Isto não é para defender as fraternidades que nublam ou se envolvem em outros comportamentos perigosos. Mas entender como os estudantes podem chegar ao ponto em que eles querem participar de tais coisas é um passo para mudar essa cultura. O capítulo de Oliver foi relativamente saudável, em parte porque não enfatizou os estereótipos masculinos, mas a gentileza e o respeito. Provavelmente não é coincidência que este capítulo tenha tido menos problemas com álcool e violência sexual – e foi mais vigilante em prevenir e lidar com eles do que uma típica fraternidade.
Existem muitos capítulos como este; as pessoas simplesmente não ouvem falar deles, porque eles não estão envolvidos em escândalos e se concentram mais nas qualidades internas de seus membros do que na imagem externa do capítulo. Capítulos como estes têm o poder de libertar os homens das restrições da definição estreita de masculinidade da sociedade. Um graduado recente de Rhode Island entrou na faculdade com “a visão que tenho de entrar e beber bem, ter muitas garotas, nunca mostrar emoção, sempre dizer a todos que as aulas estão indo bem, não estou tendo nenhum problema”. Eu estava tentando fazer parecer que eu poderia me encaixar e me divertir muito, mesmo não tendo certeza de mim mesma”. Mas não estava encontrando a tradicional cena de engate e o que eu tinha visto nos filmes”
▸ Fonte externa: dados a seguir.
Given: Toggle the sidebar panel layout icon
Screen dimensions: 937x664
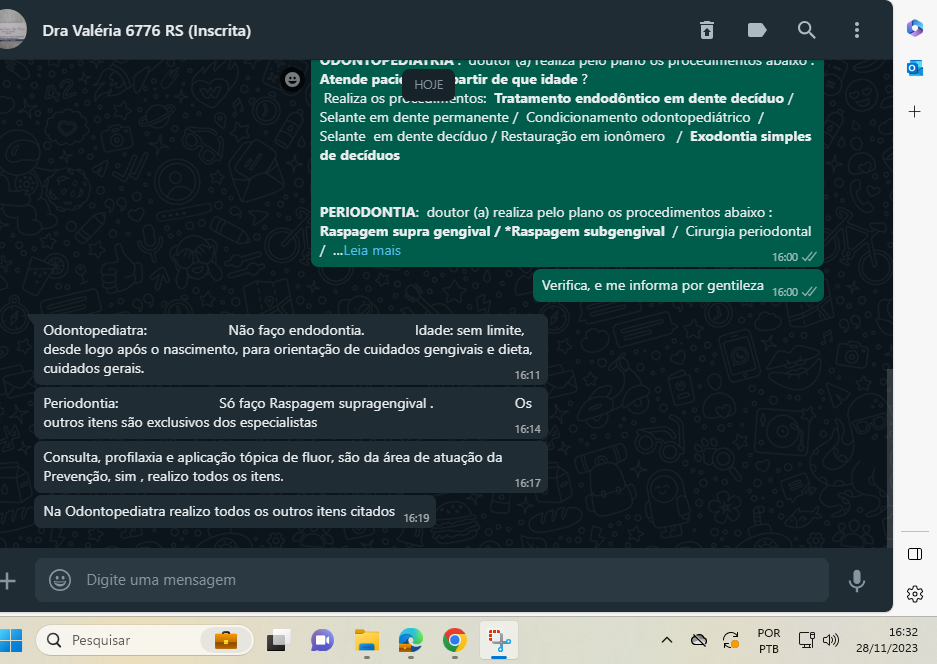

Segundo semestre, ele entrou numa fraternidade em busca daquele ambiente estereotipado. Para sua surpresa, as visões alternativas da fraternidade sobre masculinidade fizeram-no reconsiderar priorizando a dureza e os engates. “Sim, tinha festas e os aspectos sociais, mas também tinha a ideia de que se pode fazer todas essas coisas sem ter de dar espectáculo. Você pode ser você mesmo inteiramente na frente dessas pessoas. Não pensei que encontrasses uma fraternidade que quisesse falar de masculinidade tóxica e agressão sexual. Isso foi uma abertura de olhos. Isso me mudou”, disse ele. “Eu não era um idiota no coração; só pensava em como você se tornava bem sucedido na faculdade”. Quando vi esses líderes na minha fraternidade tendo sucesso sem serem esses caras, percebi, Uau, eu não tenho que fazer isso se eu não quiser.”
Este artigo é adaptado do novo livro de Alexandra Robbins, Fraternidade: An Inside Look at a Year of College Boys Becoming Men.